Even though we have indicated to R our data and aesthetic mappings, we have not indicated what precisely to do with our data. We have said what we want on x and y (and now we can see those labelled appearing) but we have not indicated what type of plot we want. And, we can do that in the next step, by adding a geom_.

4.3 Geoms geom_

Now let’s indicate what type of plot we want. In this example, we are going to make a scatterplot, and to do that we will use geom_point()

penguins |> 
  ggplot(aes(x = bill_length_mm, y = bill_depth_mm)) +
  geom_point()
Warning: Removed 2 rows containing missing values or values outside the scale range
(`geom_point()`).

We have a plot! It’s not a finished plot, but its a plot and we can work from here.

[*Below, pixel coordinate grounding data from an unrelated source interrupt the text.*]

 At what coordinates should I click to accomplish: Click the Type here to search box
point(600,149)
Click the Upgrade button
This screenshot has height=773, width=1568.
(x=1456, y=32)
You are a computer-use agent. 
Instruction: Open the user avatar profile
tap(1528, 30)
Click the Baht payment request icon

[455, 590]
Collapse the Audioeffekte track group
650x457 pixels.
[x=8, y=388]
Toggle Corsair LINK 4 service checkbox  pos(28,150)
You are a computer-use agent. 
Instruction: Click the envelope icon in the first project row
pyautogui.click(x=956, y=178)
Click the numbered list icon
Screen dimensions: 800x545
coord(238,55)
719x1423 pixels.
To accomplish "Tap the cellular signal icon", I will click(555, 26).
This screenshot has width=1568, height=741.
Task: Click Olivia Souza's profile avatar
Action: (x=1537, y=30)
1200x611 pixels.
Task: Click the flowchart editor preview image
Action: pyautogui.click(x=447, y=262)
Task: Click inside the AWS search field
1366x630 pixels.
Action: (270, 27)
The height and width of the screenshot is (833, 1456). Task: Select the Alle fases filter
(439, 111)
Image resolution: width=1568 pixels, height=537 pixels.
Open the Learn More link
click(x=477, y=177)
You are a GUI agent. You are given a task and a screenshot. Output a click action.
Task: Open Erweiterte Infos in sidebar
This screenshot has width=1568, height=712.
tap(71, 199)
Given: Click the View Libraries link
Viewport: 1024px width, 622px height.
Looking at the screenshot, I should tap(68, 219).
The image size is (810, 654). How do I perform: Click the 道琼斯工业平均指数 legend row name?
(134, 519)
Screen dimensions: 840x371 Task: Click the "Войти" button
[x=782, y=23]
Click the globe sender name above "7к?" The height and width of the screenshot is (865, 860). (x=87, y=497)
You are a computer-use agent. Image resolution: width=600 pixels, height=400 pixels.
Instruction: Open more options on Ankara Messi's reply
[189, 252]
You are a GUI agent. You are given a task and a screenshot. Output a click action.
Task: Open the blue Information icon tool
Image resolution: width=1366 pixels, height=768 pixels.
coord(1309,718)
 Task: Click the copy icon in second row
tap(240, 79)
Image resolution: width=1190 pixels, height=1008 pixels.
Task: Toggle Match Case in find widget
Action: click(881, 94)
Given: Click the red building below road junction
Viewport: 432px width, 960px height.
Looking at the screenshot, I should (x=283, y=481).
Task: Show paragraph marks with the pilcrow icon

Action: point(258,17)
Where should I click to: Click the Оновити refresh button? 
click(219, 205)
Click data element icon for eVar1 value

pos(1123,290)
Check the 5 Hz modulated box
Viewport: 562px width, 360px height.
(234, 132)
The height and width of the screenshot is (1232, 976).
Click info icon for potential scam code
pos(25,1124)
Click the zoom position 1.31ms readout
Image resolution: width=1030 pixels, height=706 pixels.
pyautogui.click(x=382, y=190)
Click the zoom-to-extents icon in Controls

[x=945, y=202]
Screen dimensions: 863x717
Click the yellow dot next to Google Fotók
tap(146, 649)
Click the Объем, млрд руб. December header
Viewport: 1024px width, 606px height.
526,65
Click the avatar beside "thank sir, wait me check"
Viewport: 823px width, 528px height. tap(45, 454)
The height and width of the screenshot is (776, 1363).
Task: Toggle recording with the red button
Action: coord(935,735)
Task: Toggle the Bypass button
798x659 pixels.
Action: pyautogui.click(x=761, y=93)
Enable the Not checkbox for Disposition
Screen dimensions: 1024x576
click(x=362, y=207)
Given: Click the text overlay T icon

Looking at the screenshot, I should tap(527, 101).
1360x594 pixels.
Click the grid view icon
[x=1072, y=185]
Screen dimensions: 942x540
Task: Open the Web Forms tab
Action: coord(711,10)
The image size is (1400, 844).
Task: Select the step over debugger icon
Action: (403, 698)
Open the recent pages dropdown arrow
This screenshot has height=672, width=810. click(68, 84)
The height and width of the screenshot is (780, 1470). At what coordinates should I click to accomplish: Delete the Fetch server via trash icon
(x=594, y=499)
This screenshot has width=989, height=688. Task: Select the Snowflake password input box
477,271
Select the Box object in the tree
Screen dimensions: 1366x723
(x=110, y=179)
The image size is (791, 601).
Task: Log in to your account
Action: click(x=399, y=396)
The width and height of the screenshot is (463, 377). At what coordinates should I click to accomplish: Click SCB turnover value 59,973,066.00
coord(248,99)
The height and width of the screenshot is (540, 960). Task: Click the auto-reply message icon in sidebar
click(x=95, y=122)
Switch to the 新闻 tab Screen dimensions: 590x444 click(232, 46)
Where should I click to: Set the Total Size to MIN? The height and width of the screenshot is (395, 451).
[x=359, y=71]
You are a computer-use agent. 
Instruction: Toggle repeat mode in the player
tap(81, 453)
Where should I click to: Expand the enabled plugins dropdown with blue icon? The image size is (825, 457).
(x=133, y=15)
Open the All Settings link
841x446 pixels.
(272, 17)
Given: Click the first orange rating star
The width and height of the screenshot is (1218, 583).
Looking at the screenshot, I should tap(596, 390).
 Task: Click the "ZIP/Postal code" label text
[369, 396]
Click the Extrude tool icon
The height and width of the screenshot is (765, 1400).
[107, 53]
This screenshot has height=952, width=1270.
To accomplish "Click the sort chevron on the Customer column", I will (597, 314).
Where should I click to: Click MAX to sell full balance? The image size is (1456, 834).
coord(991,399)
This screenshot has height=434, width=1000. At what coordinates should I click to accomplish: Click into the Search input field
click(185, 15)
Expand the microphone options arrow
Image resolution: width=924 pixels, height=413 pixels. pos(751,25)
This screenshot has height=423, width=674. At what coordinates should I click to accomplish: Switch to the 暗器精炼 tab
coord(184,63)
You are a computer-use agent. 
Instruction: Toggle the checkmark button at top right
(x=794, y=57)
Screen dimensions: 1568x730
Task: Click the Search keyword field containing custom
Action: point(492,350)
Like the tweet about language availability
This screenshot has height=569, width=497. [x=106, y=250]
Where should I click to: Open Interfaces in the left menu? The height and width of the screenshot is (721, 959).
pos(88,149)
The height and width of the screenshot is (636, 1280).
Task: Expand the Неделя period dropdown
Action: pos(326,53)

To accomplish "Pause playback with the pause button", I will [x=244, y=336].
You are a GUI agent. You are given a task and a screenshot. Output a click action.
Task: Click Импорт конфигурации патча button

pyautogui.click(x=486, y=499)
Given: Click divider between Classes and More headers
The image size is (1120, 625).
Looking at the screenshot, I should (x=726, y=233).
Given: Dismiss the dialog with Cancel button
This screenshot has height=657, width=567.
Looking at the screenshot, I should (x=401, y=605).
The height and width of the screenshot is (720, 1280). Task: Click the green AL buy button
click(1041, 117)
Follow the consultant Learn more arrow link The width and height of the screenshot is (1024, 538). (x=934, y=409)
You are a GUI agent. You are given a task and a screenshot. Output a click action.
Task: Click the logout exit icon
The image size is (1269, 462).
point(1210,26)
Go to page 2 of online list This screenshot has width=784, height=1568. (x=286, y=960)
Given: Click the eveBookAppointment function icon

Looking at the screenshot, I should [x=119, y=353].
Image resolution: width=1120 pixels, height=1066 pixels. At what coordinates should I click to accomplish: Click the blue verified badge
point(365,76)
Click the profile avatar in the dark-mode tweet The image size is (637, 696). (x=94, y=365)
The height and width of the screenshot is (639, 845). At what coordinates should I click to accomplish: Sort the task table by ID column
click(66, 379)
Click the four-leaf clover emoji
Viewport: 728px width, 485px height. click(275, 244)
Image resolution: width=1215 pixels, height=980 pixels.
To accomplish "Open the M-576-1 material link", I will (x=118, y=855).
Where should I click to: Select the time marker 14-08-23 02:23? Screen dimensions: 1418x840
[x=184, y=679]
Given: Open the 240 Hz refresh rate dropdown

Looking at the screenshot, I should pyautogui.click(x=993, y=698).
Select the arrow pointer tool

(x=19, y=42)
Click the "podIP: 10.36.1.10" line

Let’s say we wanted to see whether penguins of different species are in different places on our plot. We can take the variable species and map it to the aesthetic color.

penguins |> 
  ggplot(aes(x = bill_length_mm, y = bill_depth_mm, color = species)) +
  geom_point()
Warning: Removed 2 rows containing missing values or values outside the scale range
(`geom_point()`).

Note what R has done for us - we now see each dot colored based on which species it is, and we also have a new legend.

What if we wanted to add a line that shows the relationship between bill_length_mm and bill_depth_mm for each species? We can layer in another geom, here we will use geom_smooth.

penguins |> 
  ggplot(aes(x = bill_length_mm, y = bill_depth_mm, color = species)) +
  geom_point() +
  geom_smooth(method = "lm") # the method is a linear model
`geom_smooth()` using formula = 'y ~ x'
Warning: Removed 2 rows containing non-finite outside the scale range
(`stat_smooth()`).
Warning: Removed 2 rows containing missing values or values outside the scale range
(`geom_point()`).

4.3.1 Global vs. local aes()

A note about aesthetic mappings now that we have introduced geoms -aes() can go in two places:

  • in the ggplot() call, and this means they will inherit for every layer of the plot
  • in a specific geom_, and those aesthetics will only be for that specific geom.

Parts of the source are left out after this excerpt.